A for-profit college company with a track record of dubious marketing practices is now set to narrowly avoid closing its doors forever after agreeing to the government’s terms for continued financing. The agreement could bring changes in how Corinthian Colleges and other for-profit colleges that rely on taxpayer money do business.
After years of lawsuits and investigations into how the company marketed its schools to students, the Department of Education (DOE) restricted the Corinthian’s access to federal funds earlier this year, instituting a three-week waiting period before federal payments could be distributed to Corinthian businesses. Corinthian, which gets $4 out of every $5 from federal education financing programs, appeared to be heading into a death spiral late last week when it announced that the restrictions had left it on the edge of insolvency.
Under Monday’s agreement, however, the company will reportedly get the bridge funding it needs long enough to act on several DOE requests, including closing some of its schools and bringing in an independent auditor for its remaining operations. The DOE is weighing whether or not to reauthorize several Corinthian-owned schools for participation in the federal financial aid system, according to the Associated Press. The company will attempt to sell off significant parts of its 107-campus network.
The stricter DOE financing policy that forced Corinthian to bow to government demands was put in place after the company failed to cooperate fully with federal inquiries into its schools. Some of those inquiries involved Everest College, one of three separate for-profit higher education brands owned by Corinthian. Everest employees in six states told the Huffington Post that they were encouraged to falsify data on graduate job placement. The California attorney general has sued Everest for marketing fraud, arguing that the company mislead prospective students about how its graduates fared in the job market.
Worse, Everest officials paid nearby companies to hire their graduates for just long enough to make the school’s statistics look better, then let them go. One Everest campus in Georgia paid companies $2,000 a head to keep Everest graduates on staff for 30 days. One alum named Eric Parms racked up about $17,000 in loan debt to earn a certification from its HVAC (heating, ventilation, and air conditioning) program, only to get placed into a temporary make-work job at a local contractor that was taking money from Everest to turn people like Parms into positive statistics on the school’s marketing materials.
The same money that Parms and peers now owe to student loan companies and the government went first to Corinthian as revenue. The company gets $1.4 billion a year in federal financial aid money, according to the Wall Street Journal.

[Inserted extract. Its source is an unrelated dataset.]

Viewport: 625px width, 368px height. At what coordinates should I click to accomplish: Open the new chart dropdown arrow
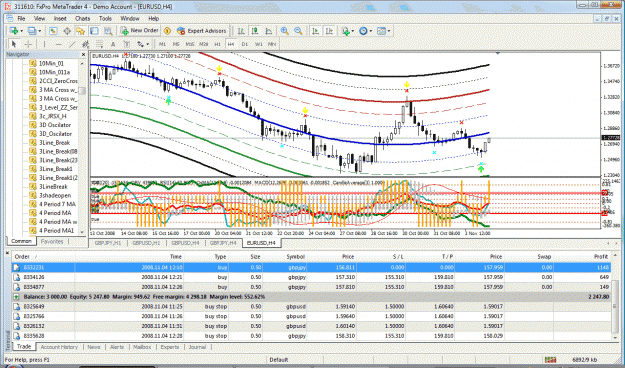(x=22, y=31)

While details of the ultimate resolution of Corinthian’s near demise remain in flux, the government’s stark actions against a company that was allegedly fleecing both students and the federal financial aid system should send a signal to the rest of the for-profit college industry. The graduate job attainment figures that allegedly drove Corinthian to take up fraudulent tactics are going to be a key measure of whether or not companies can continue to do business with the government going forward. For-profit schools generally fair worse on those metrics than traditional institutions, and one market analysis late last year suggested that one in five for-profit schools will fail to meet new requirements.